Prof. Dr. Osman Metin Öztürk

14 Mayıs’taki seçimler yaklaşıyor…

Seçim sürecinde daha önce medyada çok rastlamadığım, seçimlere dış politika gözlüğü ile bakan bazı yorumları ve değerlendirmeleri görmeye başladım. Bunu olumlu bir gelişme olarak görüyorum. Çünkü iç ve dış politika arasındaki karşılıklı ve bağımlı ilişki nedeniyle, seçimlere ilişkin öngörüleri sadece iç dinamiklere dayandırmak eksik bir yaklaşım olur. Seçimlere, dış politika (dışarısı) gözüyle bakılması, seçimlere ilişkin öngörülerdeki isabet derecesini besleyecektir.

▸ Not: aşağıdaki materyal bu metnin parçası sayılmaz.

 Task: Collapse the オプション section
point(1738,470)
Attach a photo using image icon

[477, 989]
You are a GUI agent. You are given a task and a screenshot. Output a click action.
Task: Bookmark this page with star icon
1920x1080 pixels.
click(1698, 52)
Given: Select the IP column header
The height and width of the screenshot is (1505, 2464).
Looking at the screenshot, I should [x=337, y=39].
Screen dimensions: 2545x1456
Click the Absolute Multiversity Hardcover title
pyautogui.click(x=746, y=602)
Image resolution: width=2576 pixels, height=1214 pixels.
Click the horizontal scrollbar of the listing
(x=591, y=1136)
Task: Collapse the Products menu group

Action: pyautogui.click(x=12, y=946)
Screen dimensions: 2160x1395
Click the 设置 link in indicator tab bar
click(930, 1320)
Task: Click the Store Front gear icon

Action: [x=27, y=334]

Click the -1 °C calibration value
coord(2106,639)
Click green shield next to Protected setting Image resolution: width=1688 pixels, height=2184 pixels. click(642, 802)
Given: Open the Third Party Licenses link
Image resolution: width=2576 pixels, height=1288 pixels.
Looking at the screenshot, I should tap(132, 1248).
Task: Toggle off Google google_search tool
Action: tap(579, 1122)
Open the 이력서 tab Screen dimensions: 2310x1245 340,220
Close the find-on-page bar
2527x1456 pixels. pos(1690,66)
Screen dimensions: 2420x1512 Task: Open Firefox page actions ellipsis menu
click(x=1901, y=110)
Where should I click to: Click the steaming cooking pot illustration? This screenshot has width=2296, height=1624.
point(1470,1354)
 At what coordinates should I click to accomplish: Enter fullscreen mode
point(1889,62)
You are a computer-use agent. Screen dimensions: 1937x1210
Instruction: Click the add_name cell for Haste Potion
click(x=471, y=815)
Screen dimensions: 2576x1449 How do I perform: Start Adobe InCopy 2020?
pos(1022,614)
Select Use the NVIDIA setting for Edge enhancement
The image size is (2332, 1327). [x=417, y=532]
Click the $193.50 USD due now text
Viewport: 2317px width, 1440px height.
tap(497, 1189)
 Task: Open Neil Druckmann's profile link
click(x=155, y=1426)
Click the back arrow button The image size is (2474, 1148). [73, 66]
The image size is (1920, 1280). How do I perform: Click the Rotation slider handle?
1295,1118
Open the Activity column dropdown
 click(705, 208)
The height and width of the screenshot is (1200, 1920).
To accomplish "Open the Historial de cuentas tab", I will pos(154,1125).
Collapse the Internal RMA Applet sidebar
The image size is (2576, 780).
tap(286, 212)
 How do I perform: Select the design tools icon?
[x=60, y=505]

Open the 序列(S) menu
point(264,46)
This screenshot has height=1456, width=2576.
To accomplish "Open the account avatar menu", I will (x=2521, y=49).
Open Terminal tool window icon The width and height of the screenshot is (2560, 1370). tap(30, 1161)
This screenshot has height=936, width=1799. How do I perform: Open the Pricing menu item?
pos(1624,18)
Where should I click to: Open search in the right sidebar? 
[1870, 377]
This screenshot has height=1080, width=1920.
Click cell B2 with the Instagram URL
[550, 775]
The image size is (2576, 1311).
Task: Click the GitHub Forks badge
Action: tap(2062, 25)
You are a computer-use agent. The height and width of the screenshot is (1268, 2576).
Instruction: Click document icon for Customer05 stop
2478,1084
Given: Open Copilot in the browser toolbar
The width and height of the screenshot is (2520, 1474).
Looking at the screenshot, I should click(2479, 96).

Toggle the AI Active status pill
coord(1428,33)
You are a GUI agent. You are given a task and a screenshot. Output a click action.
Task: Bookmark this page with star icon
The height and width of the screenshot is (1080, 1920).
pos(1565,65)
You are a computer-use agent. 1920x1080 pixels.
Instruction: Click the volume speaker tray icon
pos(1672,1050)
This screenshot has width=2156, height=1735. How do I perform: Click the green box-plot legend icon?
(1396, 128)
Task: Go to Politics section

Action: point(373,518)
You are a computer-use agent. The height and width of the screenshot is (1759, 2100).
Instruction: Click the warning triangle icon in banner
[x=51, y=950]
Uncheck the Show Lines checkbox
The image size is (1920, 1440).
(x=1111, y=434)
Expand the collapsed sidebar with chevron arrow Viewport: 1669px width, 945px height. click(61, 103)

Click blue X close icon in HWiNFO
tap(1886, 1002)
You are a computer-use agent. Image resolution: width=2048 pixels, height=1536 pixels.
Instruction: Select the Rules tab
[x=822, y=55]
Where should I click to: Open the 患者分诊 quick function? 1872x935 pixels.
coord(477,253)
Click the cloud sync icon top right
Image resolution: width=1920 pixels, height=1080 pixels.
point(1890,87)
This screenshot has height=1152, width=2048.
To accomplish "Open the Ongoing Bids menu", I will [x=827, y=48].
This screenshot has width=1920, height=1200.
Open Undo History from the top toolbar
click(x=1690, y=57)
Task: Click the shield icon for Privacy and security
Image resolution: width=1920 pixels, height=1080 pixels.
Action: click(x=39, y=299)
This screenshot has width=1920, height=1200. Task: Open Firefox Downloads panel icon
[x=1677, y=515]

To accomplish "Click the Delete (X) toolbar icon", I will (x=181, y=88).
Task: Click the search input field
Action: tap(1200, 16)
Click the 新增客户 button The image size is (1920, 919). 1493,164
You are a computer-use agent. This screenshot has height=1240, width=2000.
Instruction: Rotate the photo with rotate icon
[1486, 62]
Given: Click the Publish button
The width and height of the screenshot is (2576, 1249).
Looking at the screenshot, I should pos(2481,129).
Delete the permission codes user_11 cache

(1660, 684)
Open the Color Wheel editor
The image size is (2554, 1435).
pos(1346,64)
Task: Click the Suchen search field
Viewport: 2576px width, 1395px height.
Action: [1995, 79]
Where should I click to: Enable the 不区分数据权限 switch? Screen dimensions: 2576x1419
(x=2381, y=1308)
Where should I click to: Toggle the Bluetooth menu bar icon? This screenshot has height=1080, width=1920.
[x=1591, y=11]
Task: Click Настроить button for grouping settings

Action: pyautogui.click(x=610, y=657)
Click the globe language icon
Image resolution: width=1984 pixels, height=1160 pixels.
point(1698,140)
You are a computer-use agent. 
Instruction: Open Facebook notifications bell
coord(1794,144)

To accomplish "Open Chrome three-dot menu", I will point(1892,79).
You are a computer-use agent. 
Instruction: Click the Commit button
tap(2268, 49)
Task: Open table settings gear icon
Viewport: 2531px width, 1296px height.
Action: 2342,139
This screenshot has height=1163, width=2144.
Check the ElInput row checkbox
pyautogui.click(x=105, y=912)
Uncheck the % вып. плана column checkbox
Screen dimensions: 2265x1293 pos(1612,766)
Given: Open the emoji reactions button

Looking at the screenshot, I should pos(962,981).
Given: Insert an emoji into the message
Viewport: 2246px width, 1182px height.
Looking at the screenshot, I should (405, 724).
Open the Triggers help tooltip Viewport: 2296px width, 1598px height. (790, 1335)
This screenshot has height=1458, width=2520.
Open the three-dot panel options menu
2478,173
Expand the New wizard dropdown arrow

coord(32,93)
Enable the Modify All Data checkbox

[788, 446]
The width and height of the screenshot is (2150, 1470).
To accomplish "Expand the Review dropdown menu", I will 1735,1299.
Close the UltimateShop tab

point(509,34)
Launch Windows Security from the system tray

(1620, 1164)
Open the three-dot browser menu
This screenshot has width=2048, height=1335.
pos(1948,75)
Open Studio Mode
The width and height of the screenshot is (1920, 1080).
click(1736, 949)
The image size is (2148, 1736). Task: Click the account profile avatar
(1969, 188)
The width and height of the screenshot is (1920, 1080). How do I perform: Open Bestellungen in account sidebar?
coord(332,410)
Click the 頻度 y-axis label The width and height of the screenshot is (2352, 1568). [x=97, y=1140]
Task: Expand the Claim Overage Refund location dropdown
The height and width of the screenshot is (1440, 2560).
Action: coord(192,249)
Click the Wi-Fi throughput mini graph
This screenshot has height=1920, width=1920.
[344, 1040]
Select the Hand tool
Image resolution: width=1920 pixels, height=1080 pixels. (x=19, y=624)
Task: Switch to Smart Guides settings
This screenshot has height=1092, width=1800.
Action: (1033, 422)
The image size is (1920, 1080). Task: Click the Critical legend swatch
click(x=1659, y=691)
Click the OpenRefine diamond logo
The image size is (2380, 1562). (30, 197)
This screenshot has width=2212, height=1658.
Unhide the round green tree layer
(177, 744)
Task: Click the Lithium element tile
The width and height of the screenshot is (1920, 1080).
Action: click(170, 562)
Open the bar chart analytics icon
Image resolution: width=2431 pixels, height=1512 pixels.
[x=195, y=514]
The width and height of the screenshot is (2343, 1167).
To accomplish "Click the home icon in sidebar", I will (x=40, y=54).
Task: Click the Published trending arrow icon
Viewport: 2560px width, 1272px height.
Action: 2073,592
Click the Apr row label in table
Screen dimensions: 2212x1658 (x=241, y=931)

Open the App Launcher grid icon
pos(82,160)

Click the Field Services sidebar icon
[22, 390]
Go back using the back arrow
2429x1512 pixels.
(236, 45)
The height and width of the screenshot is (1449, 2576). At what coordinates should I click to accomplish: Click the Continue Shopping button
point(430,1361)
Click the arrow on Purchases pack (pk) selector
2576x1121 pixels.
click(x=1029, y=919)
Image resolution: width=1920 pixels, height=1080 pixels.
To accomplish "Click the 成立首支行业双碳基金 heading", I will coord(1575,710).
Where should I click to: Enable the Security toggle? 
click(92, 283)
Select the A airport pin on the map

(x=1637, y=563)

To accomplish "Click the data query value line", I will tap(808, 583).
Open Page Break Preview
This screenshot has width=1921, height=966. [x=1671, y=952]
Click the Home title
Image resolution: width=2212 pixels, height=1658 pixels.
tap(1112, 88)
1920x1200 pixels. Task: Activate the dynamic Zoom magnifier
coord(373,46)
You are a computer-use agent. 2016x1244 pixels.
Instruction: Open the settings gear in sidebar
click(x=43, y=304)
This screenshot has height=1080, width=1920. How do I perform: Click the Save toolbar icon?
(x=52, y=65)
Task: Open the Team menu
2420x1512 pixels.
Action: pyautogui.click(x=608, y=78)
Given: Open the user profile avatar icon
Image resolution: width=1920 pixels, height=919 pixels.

Bu çalışma, bu mülahazanın ürünü, 14 Mayıs’taki seçimlere dair öngörülerin isabet derecesini artırmayı öngören bir çalışmadır. Çalışmada, yaşananlardan, gelişmelerden, yani olanlardan hareketle ABD, Rusya, Çin, AB, Türkiye’nin komşuları ve bölge açısından 14 Mayıs’taki seçimlere tarafsız ve gerçekçi bir gözle bakılmaya çalışılmıştır.

1. Türkiye’deki yüksek ABD karşıtlığı nedeniyle, Sayın Kılıçdaroğlu merkezli Millet İttifakı’na müzahir bir görüntünün varlığına rağmen, ABD’nin gerçekte AKP/Sayın Erdoğan merkezli Cumhur İttifakı’na müzahir olduğunu değerlendiriyorum. Çünkü hem Sayın Kılıçdaroğlu demokrasiyi özümsemiş bir isim, hem de kendisinin merkezinde yer aldığı Millet İttifakı’ndaki demokrasi özlemi çok yüksek. Bunlar, Sayın Kılıçdaroğlu merkezli Millet İttifakı’nın iktidarında, ABD’nin beklentilerini karşılamasının çok güç olacağını bana söylüyor. Oysa AKP/Sayın Erdoğan merkezli Cumhur İttifakı için aynı şeyleri söyleyemiyorum. Cumhur İttifakı’nın merkezindeki AKP/Sayın Erdoğan iktidarı, bugüne kadarki uygulamaları ile, sırf iktidar olmak/iktidarda kalmak için her şeyi yapabilecek bir görüntü vermiştir. Verdiği bir başka görüntü de, ABD’nin Türkiye’ye karşı yaptığı/yapmakta olduğu onca şeye rağmen, ABD’yi bir türlü “gönlünden” çıkaramamış olduğu görüntüsüdür. Bir de, konu bağlamında, AKP/Sayın Erdoğan iktidarında öne çıkmış ABD ile iş tutan siyasal İslamcılar ve Cumhur İttifakı içinde yer alan -bana göre bu suretle siyasal İslamcılar ile iş tutuyor gözüken- milliyetçiler var. Milliyetçilerin MHP üzerinden Cumhur İttifakı’nda AKP/Sayın Erdoğan iktidarının patronajı altına girmiş olması, ABD için özellikle önemlidir. Çünkü ABD, AKP/Sayın Erdoğan iktidarının bu patronajı üzerinden, bugün MHP engelini aşma imkânını yakalamış gözükmektedir. Onun içindir ki, önümüzdeki seçimlerden AKP/Sayın Erdoğan merkezli Cumhur İttifakı’nın önde çıkmasının ABD’yi rahatlatma potansiyelini çok yüksek görüyorum. Bir tarafta hukuku görmezden gelebilen, kendisini hukuksal ve siyasal denetimin dışında gören, istediğini istediği gibi yapmada kendisini özgür hisseden bir cumhurbaşkanı adayı; diğer tarafta hukuka saygılı, demokrasiyi özümsemiş, halkı önemseyen, halkın iradesine saygı duyan bir cumhurbaşkanı aday… Sizce hangi aday ABD’nin işine gelir? Halkı görmezden gelen mi, halka saygı duyan mı?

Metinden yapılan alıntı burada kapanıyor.